In summary, multiple indicators of educational processes and effects are required to assess the effectiveness and efficiency of a nations attempts to meet basic learning needs. The willingness of some nations to invest in basic education despite adverse economic conditions and their efforts to overcome financial constraints deserves both respect and further study. Examination of a high-performing nations willingness and effort may help identify aspects that can be transferred to other national contexts.
The data on primary education efforts shed light on the incomplete coverage of the current systems; they also define more precisely the task of expanding basic education through primary schooling and equivalent systems, public information, and adult education and training programmes. The need for each nation to expand its out-of-school efforts is strengthened by the realization that, for many nations, the goal of universal primary schooling will not be attained in the immediate future.
As noted earlier, the desired social outcomes of expanded basic learning include higher levels of literacy, health, and nutrition, lower fertility, and greater income equality. Indicators of these effects can be used to appraise the social justification for past investments in basic learning. Although simple cause-and-effect relationships again are difficult to document, numerous studies have demonstrated that basic education has direct effects on these social measures by transferring information and skills and indirect effects by altering general economic conditions and individual and community preferences.
In reviewing the available data, it becomes obvious once again that, while a correlation does exist between background economic conditions and these measures of social progress, many countries succeed beyond their expected levels while others seem to be underperforming relative to their economic context and fiscal capacity. While literacy levels, with some exceptions such as the notable achievements of Tanzania, follow the pattern of primary schooling effects, the same is not true for the other societal measures.
Under five mortality rates (U5MRs) have been notably reduced in such low-income nations as China, Kenya, Lesotho, Myanmar (Burma), Sri Lanka, Viet Nam, and Zambia. Poland, Jamaica, Costa Rica and Chile have outperformed the other lower-middle-income countries, and Greece and Portugal lead all higher-middle-income countries in this measure. In contrast, the United States is second in income, a leader in educational expenditure, and nineteenth in child mortality rates. Similar patterns of over- and under-achievement exist among countries for the measures of life expectancy, caloric intake, fertility rate, and the shares of income possessed by the lowest 40 percent and highest 20 percent of the population. (See Annex 1, Table 5.)

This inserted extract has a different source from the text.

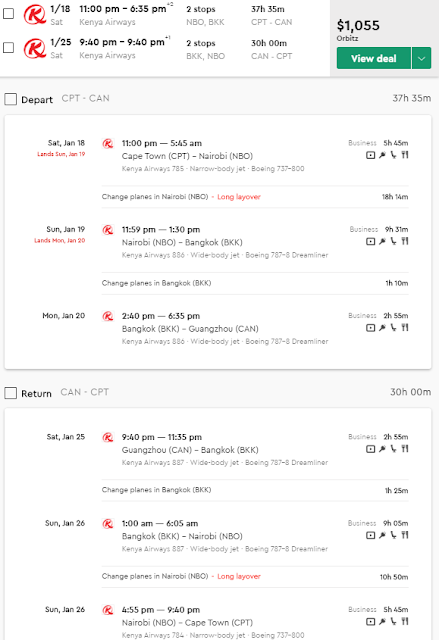
Task: Click Kenya Airways logo for 1/18 flight
Action: (x=35, y=15)
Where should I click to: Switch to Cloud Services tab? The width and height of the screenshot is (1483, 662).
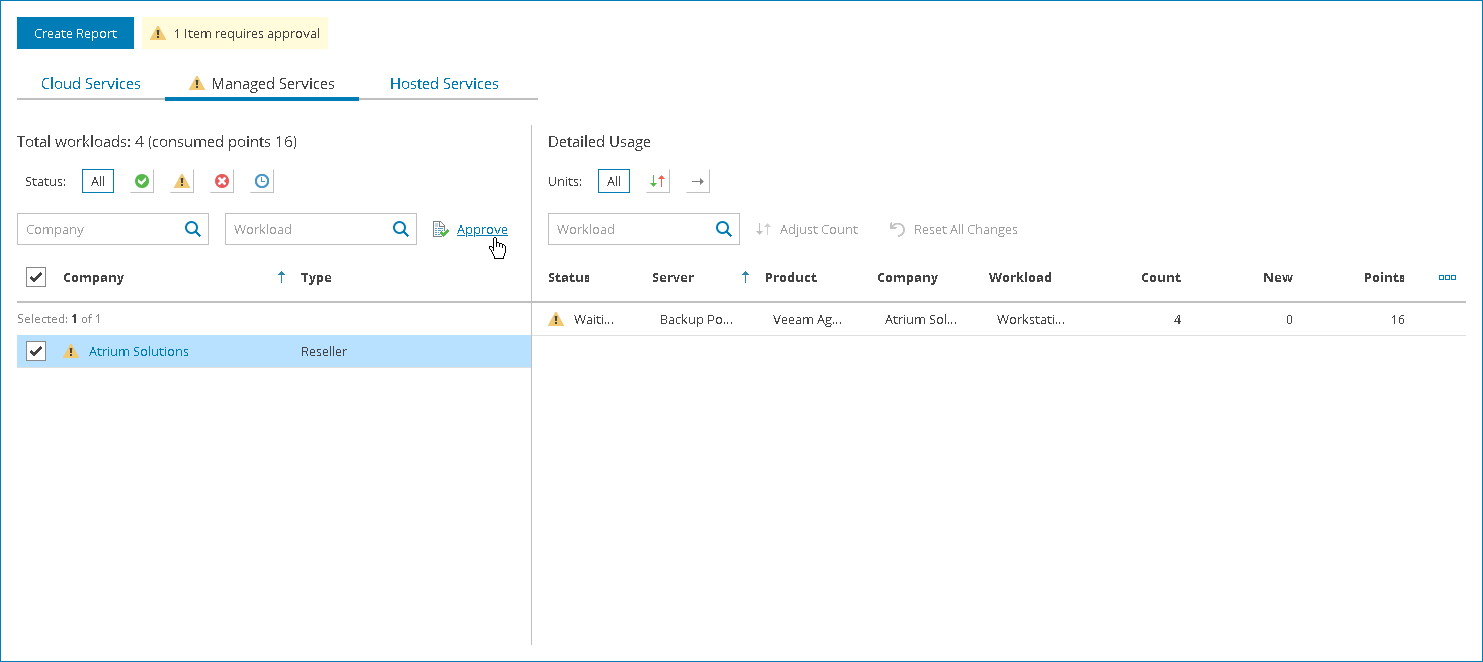(91, 84)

These data, and those summarized in Table 4, are presented in order to document that nations can do more with what they have and to justify the assertion that a further margin of improvement is attainable with proper targeting and the efficient use of additional funds. These funds can be mobilized not just from government but also from families, communities, the private sector, nongovernmental agencies, and external development assistance organizations.

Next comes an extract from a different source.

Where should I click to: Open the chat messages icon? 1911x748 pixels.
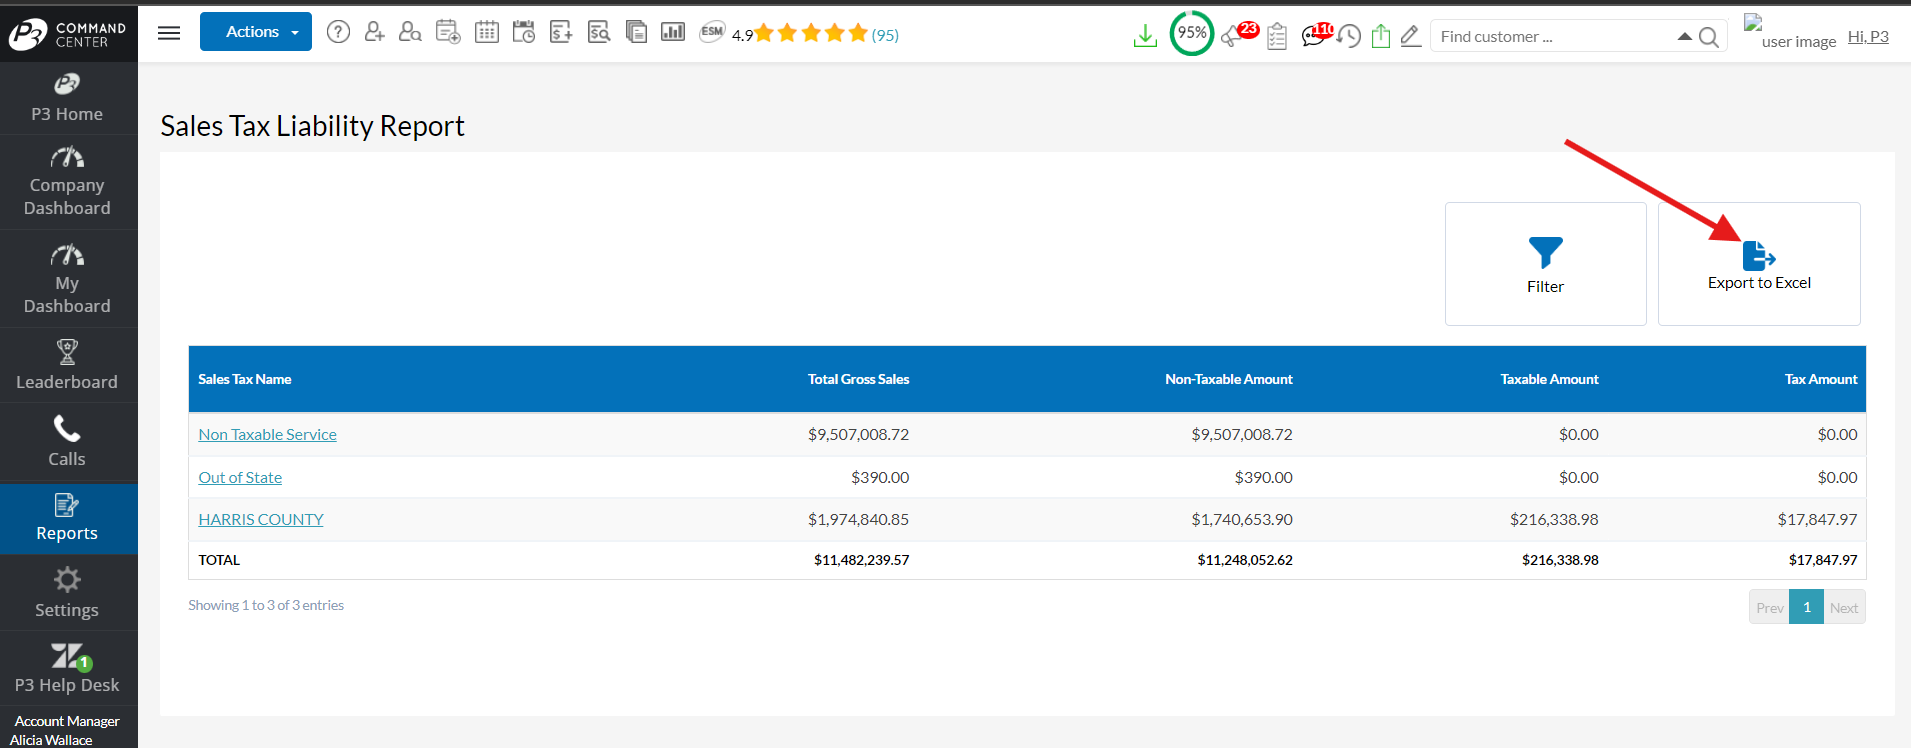(x=1313, y=37)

Table 4 - Economic and Social Indicators for Selected Countries
Note: Under Five Mortality Rate = Annual Number of deaths of children under five years of age per 1,000 live births.
Sources: UNESCO, Unicef and The World Bank.
Although economic development eventually will help achieve societal goals, some goals cannot wait for such progress. The data here show that, in fact, equivalent social development can be fostered at varying levels of economic development. Since social development - in the form of improved literacy, health, nutrition, population planning, and income equality - also promotes further economic development, this interaction provides clear grounds for an expanded vision and a renewed commitment to meeting the basic learning needs of all.